WiMAX systems were designed at the outset with robust security in mind. The standard includes state-of-the-art methods for ensuring user data privacy and preventing unauthorized access with additional protocol optimization for mobility.
Security is handled by a privacy sublayer within the WiMAX MAC. The key aspects of WiMAX security are as follow −
User data is encrypted using cryptographic schemes of proven robustness to provide privacy. Both AES (Advanced Encryption Standard) and 3DES (Triple Data Encryption Standard) are supported.
The 128-bit or 256-bit key used for deriving the cipher is generated during the authentication phase and is periodically refreshed for additional protection.
WiMAX provides a flexible means for authenticating subscriber stations and users to prevent unauthorized use. The authentication framework is based on the Internet Engineering Task Force (IETF) EAP, which supports a variety of credentials, such as username/password, digital certificates, and smart cards.
WiMAX terminal devices come with built-in X.509 digital certificates that contain their public key and MAC address.
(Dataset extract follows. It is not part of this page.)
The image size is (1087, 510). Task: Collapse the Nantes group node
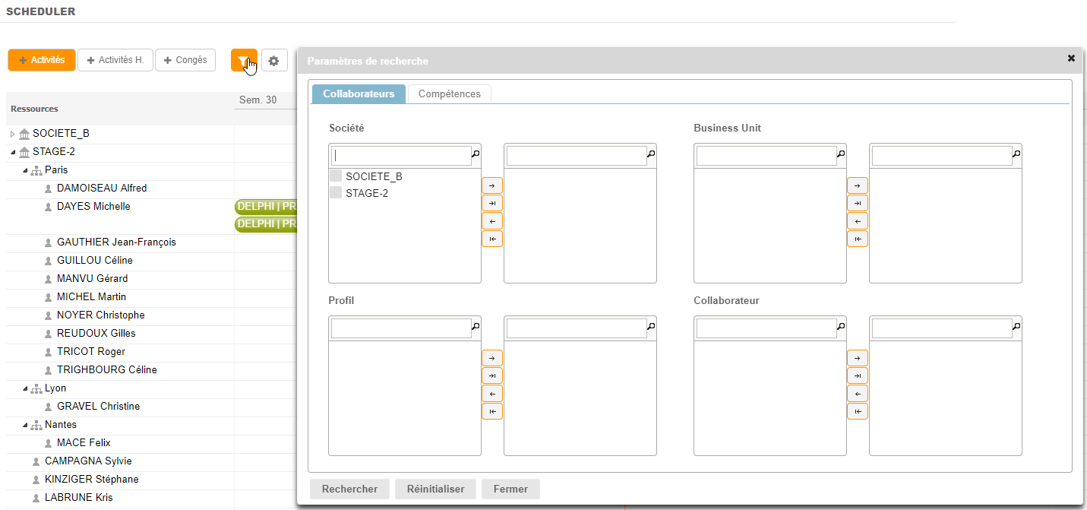[25, 425]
WiMAX operators can use the certificates for device authentication and use a username/password or smart card authentication on top of it for user authentication.
The Privacy and Key Management Protocol Version 2 (PKMv2) is used for securely transferring keying material from the base station to the mobile station, periodically re-authorizing and refreshing the keys.
The integrity of over-the-air control messages is protected by using message digest schemes, such as AES-based CMAC or MD5-based HMAC.
To support fast handovers, WiMAX allows the MS to use pre-authentication with a particular target BS to facilitate accelerated re-entry.
A three-way handshake scheme is supported to optimize the re-authentication mechanisms for supporting fast handovers, while simultaneously preventing any man-in-the-middle attacks.